**Given text**
Leaving children with a $240 trillion debt pile should be a hell of a lot more disturbing than theoretically slightly warmer air
There sure are a lot of things to worry about. Getting old. Saving for retirement. That growth on your neck. What the kids are doing when you turn your back.
If we are ever able to drag our weary gaze above the annoyances and frustrations of daily life, we are handed the mother of all things to worry about by a relentless news stream – the climate. As the defining and omnipresent narrative goes, without immediate action, right now, we are all doomed to a looming hell of (marginally) higher temperatures that will possibly but without a doubt (their logic, not mine) destroy life as we know it. “I want you to panic,” advises a 16-year-old Swedish school girl to the world’s economic elite, and the world does just that. There is no doubting the sincerity of the child, and that her fears are real, because the youth of the world have been hoisted by the ankles and dunked into vats of liquid terror for years now.
The fear they are feeling is no different than most that inflict humankind, in which theoretical fears seem to crush real ones. We are far all deathly afraid of murderers, even though we will almost never encounter one (unless active in the drug trade/mafia), yet we show little fear of texting in traffic (or even texting while walking right into traffic – a new pastime downtown). Each are deadly but we fear the scarier one. With climate change, we are terrified of the change, even without knowing what it will be, because climate change is the new murder. A warming climate will have consequences, but almost all are speculative and only bad ones are brought forward. On the other hand, the way our world is living is creating some very bad things that are extremely real, and with consequences that are a whole lot more clear.
Debt is a curious and global and near-universal example. At every level from the individual to the mega-corp, from rural municipalities to superpowers, borrowing is no longer an item of concern.

**The tasks**
a – Decide whether each of the statements (i), (ii) and (iii) below agrees with the piece on debt and climate fears, answering yes or no and quoting the deciding words of the piece exactly. (i) A 16-year-old Swedish school girl tells the world's economic elite that she wants them to panic. (ii) People show great fear of texting in traffic. (iii) Borrowing remains an item of concern at every level from the individual to superpowers.
b – Quote the passage of the piece on debt and climate fears, starting with "The fear they" and going on through "lot more clear.".

**Source excerpt**
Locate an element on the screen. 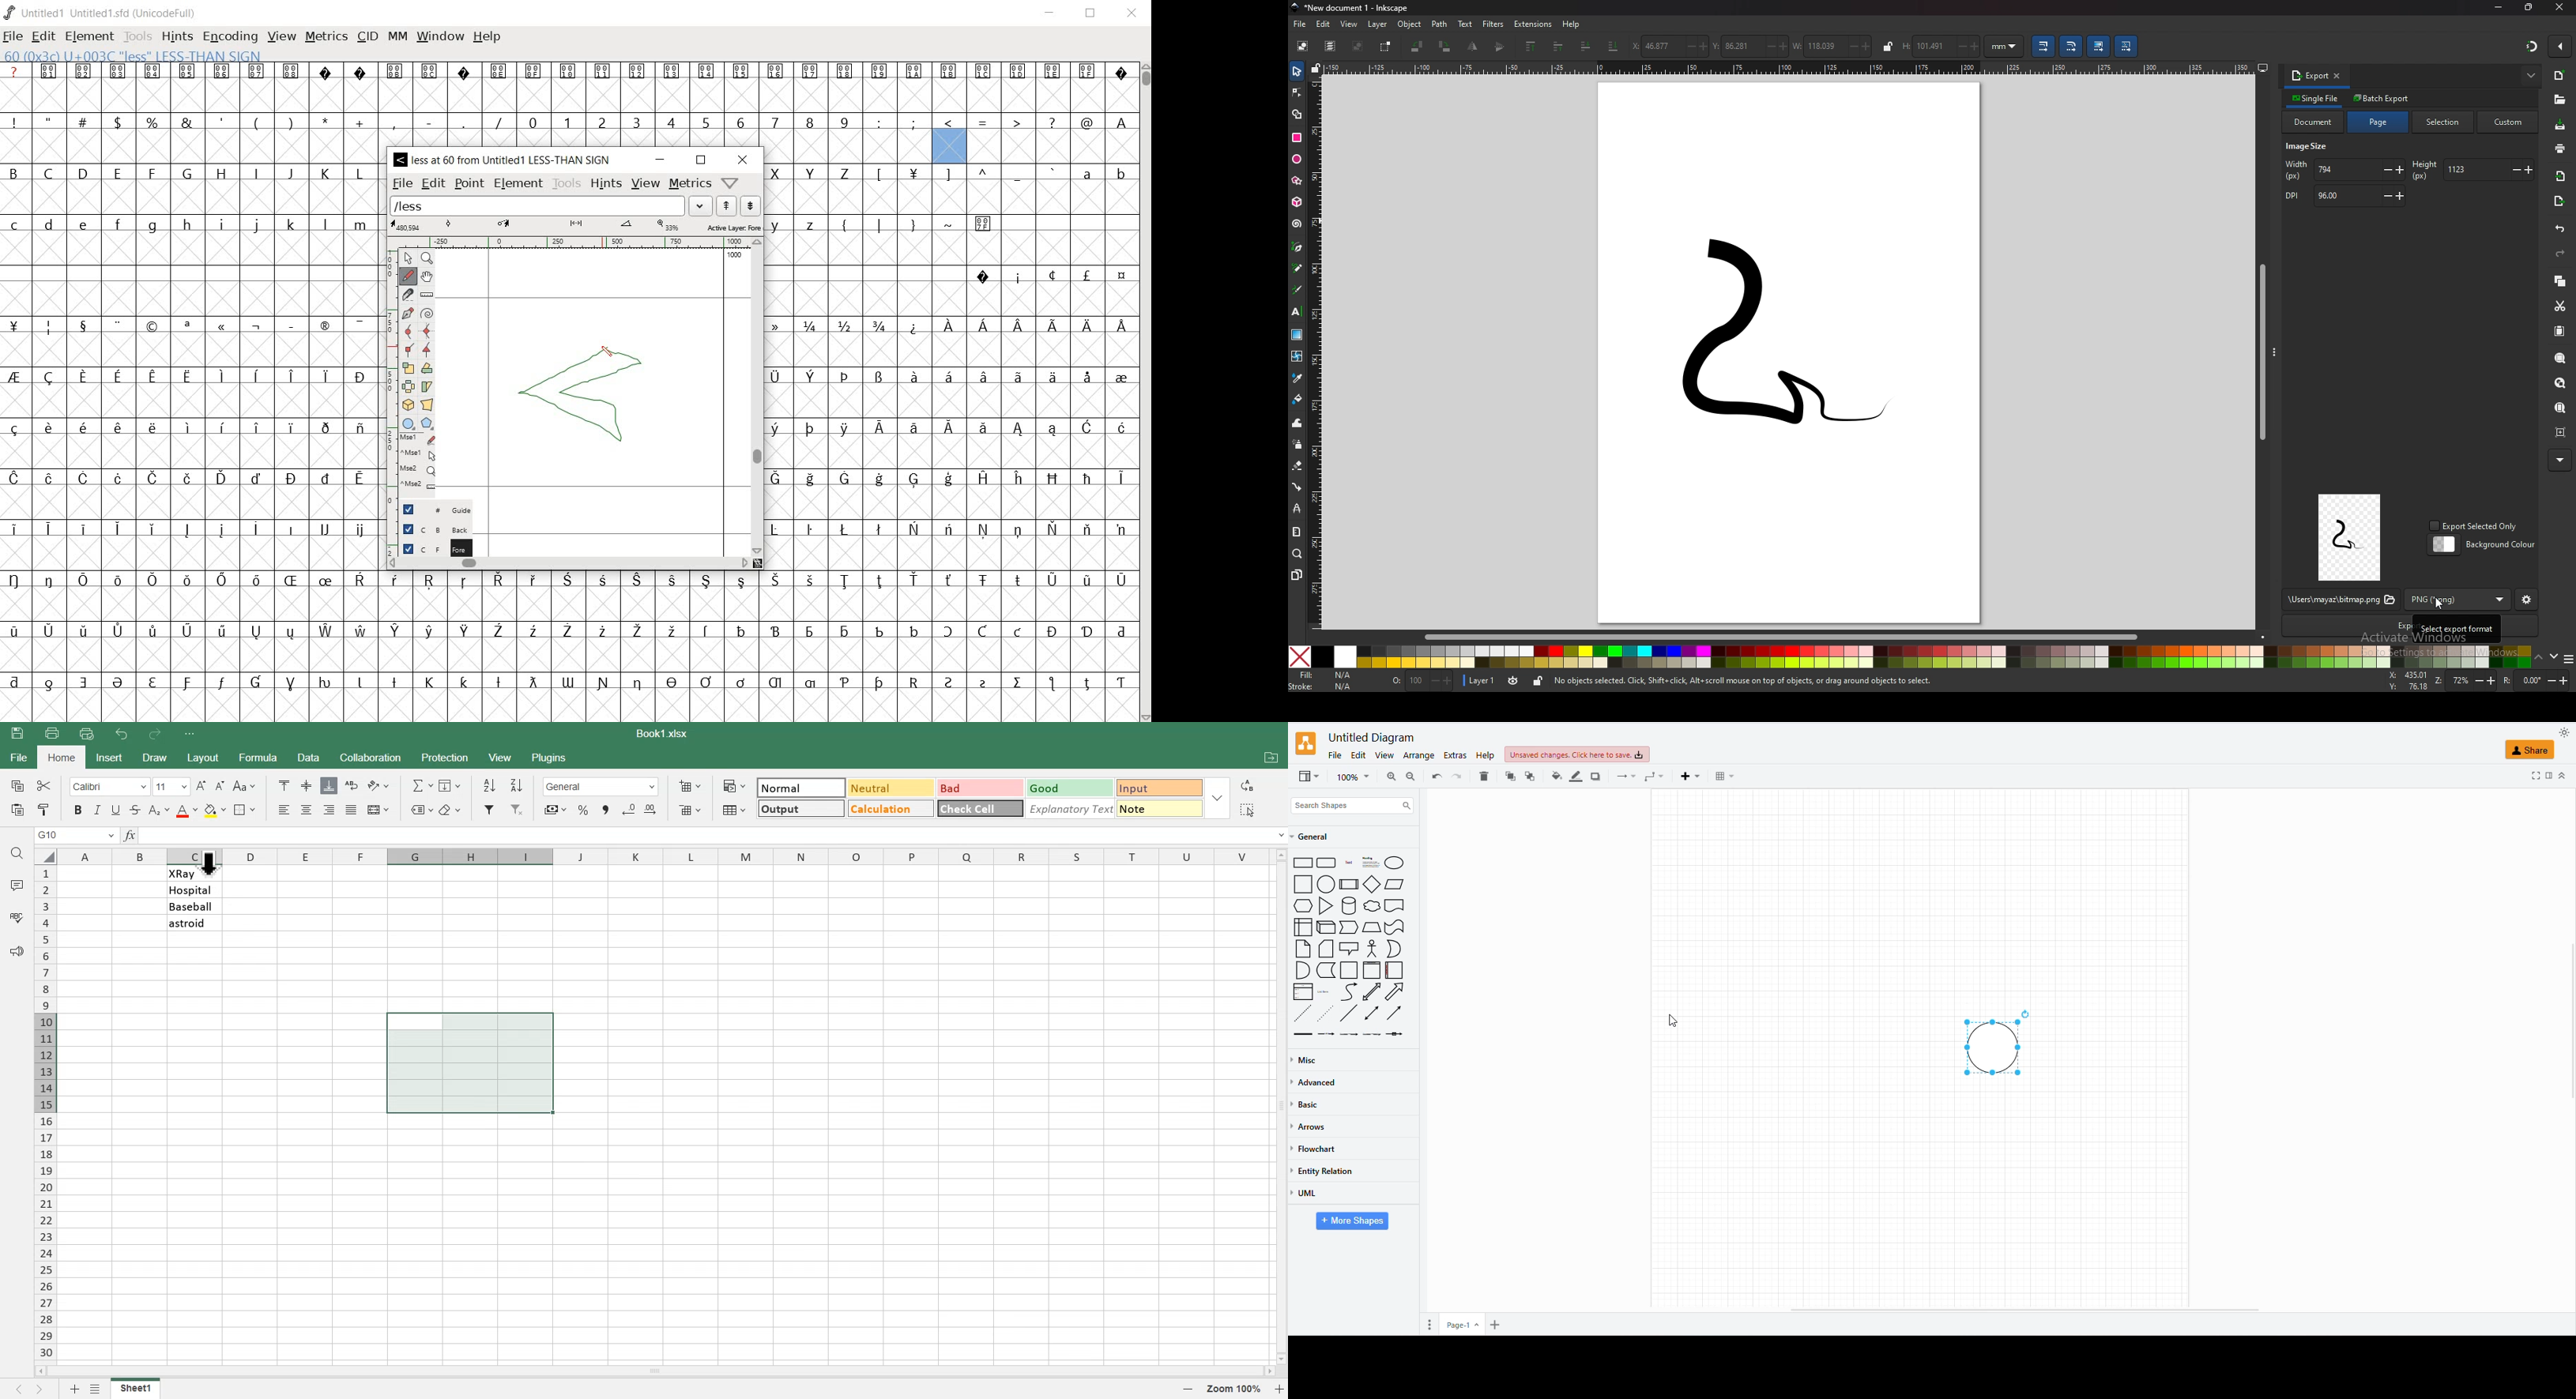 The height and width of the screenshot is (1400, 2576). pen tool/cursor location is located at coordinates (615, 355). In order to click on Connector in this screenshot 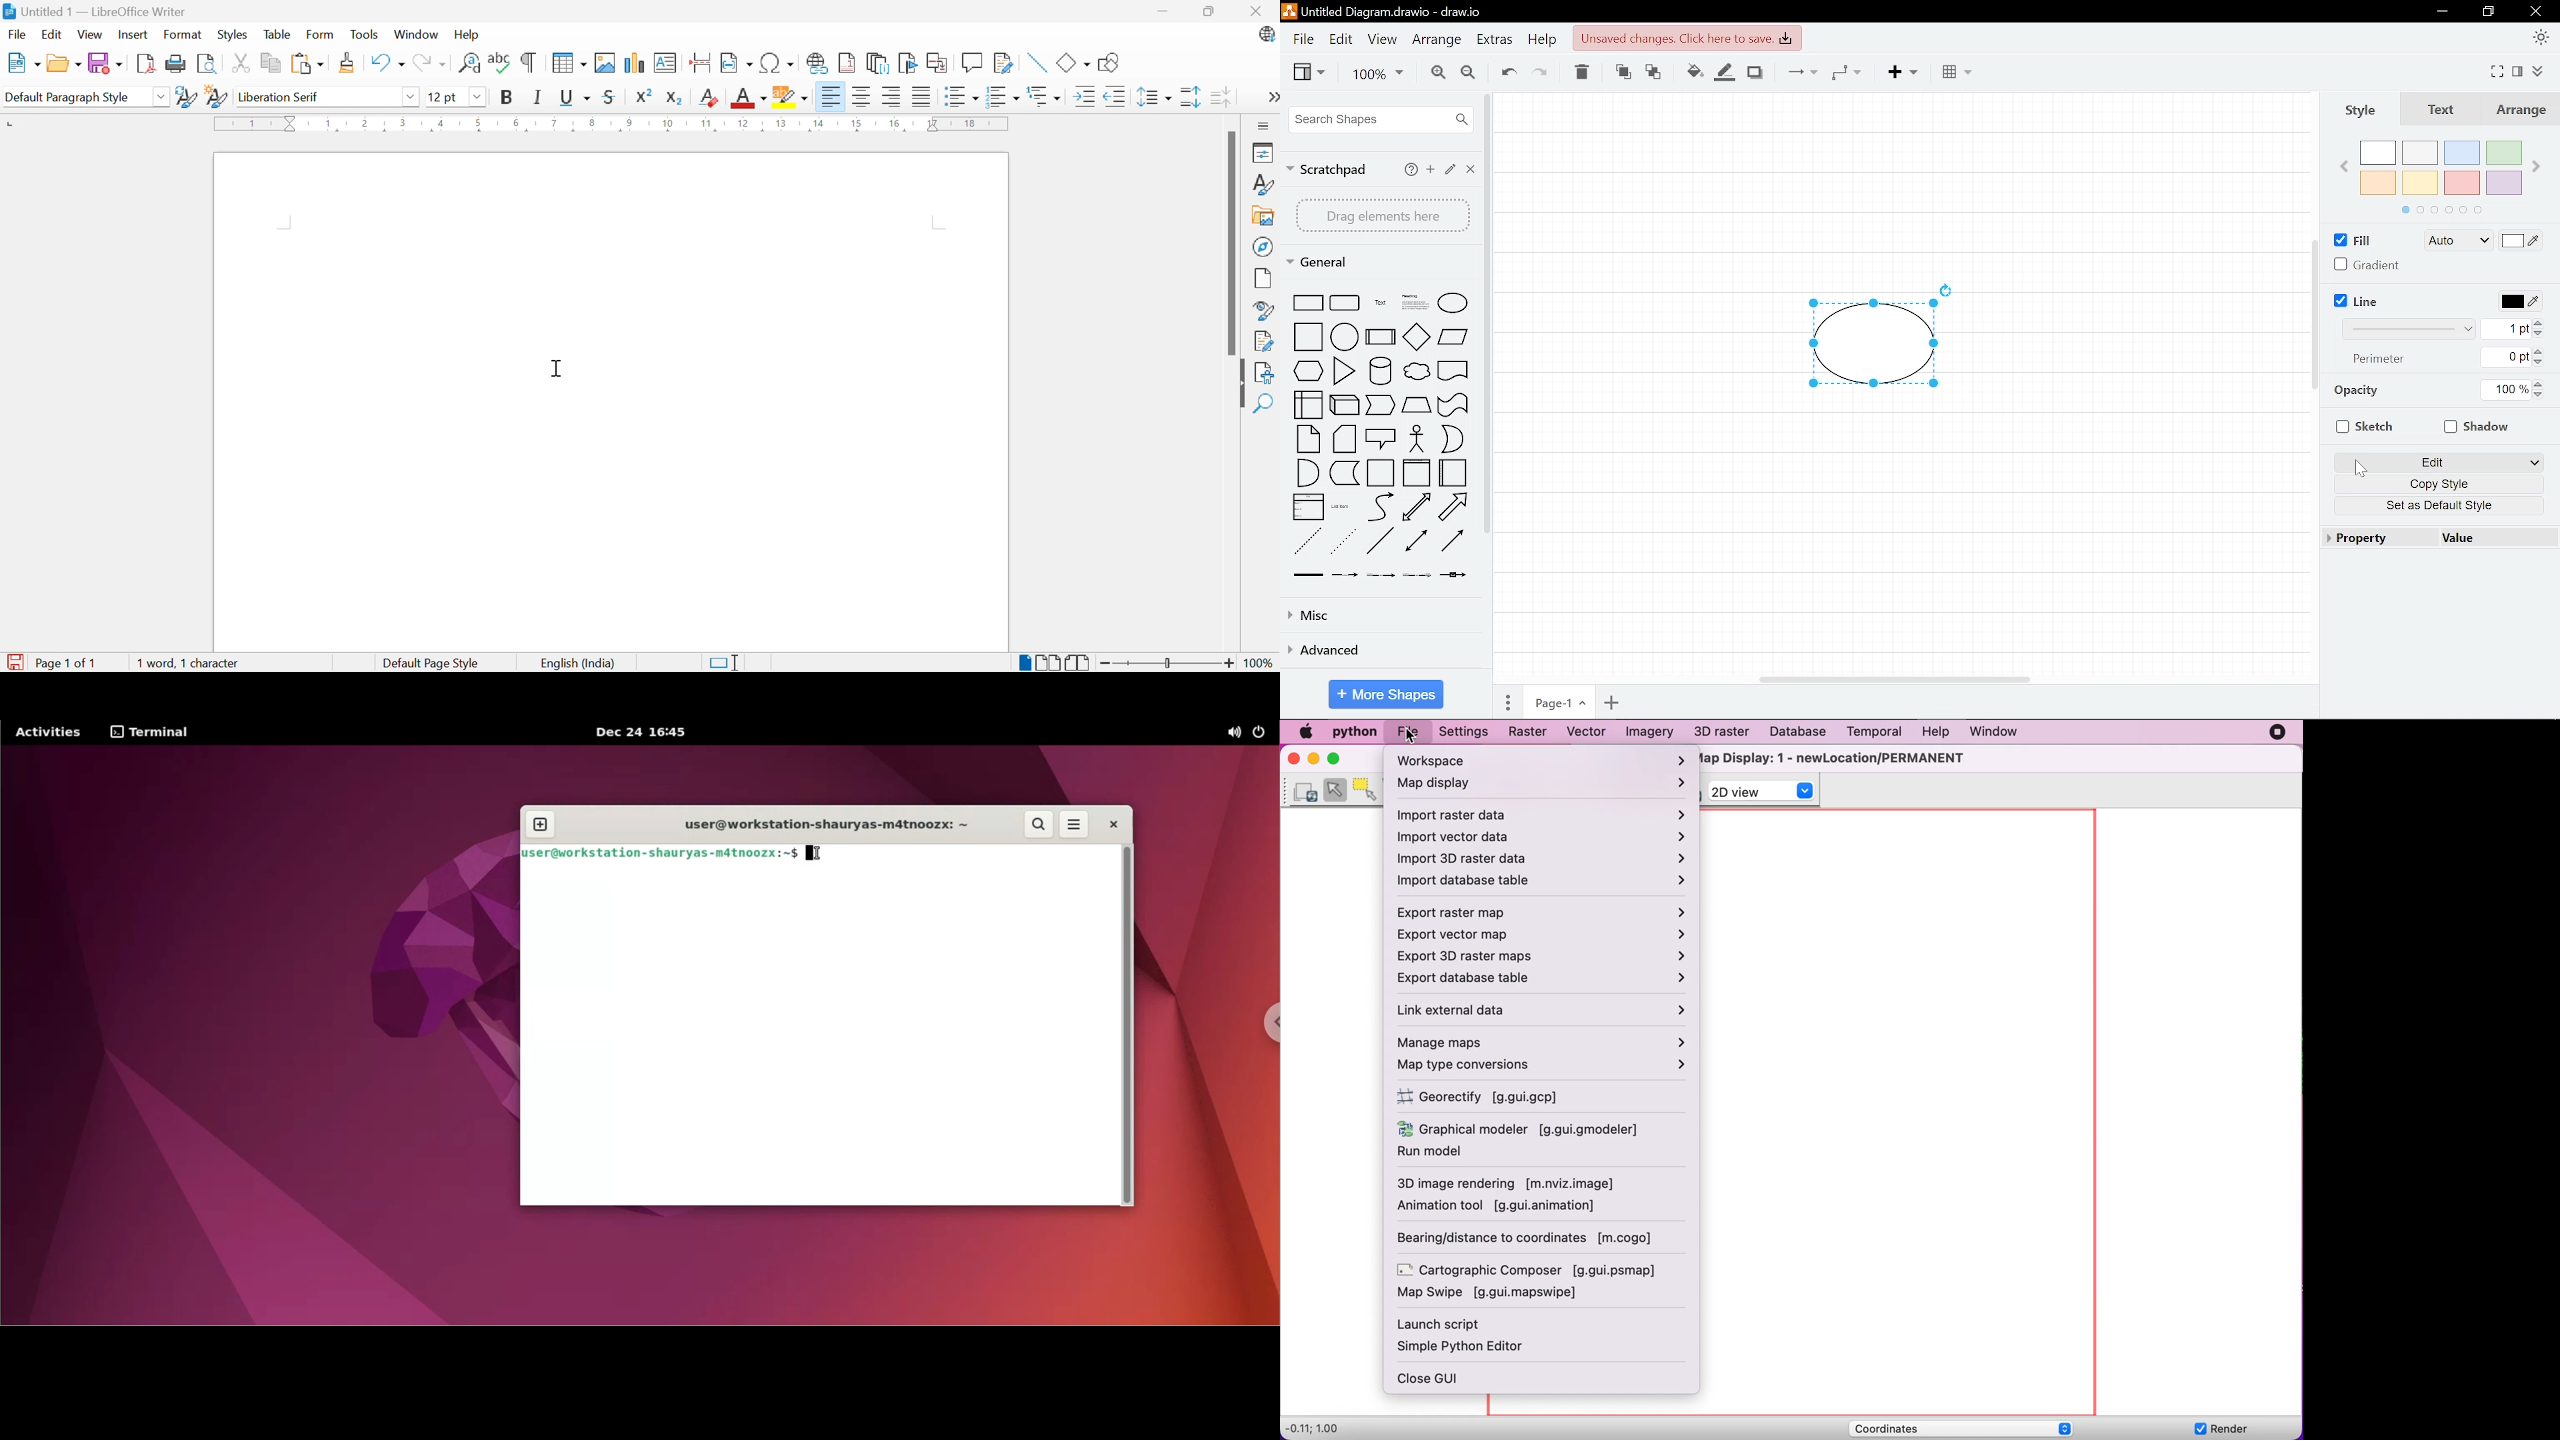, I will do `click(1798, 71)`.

**Correct answers**
a –
(i) Yes: "“I want you to panic,” advises a 16-year-old Swedish school girl to the world’s economic elite"
(ii) No: "yet we show little fear of texting in traffic"
(iii) No: "borrowing is no longer an item of concern"

b –
The fear they are feeling is no different than most that inflict humankind, in which theoretical fears seem to crush real ones. We are far all deathly afraid of murderers, even though we will almost never encounter one (unless active in the drug trade/mafia), yet we show little fear of texting in traffic (or even texting while walking right into traffic – a new pastime downtown). Each are deadly but we fear the scarier one. With climate change, we are terrified of the change, even without knowing what it will be, because climate change is the new murder. A warming climate will have consequences, but almost all are speculative and only bad ones are brought forward. On the other hand, the way our world is living is creating some very bad things that are extremely real, and with consequences that are a whole lot more clear.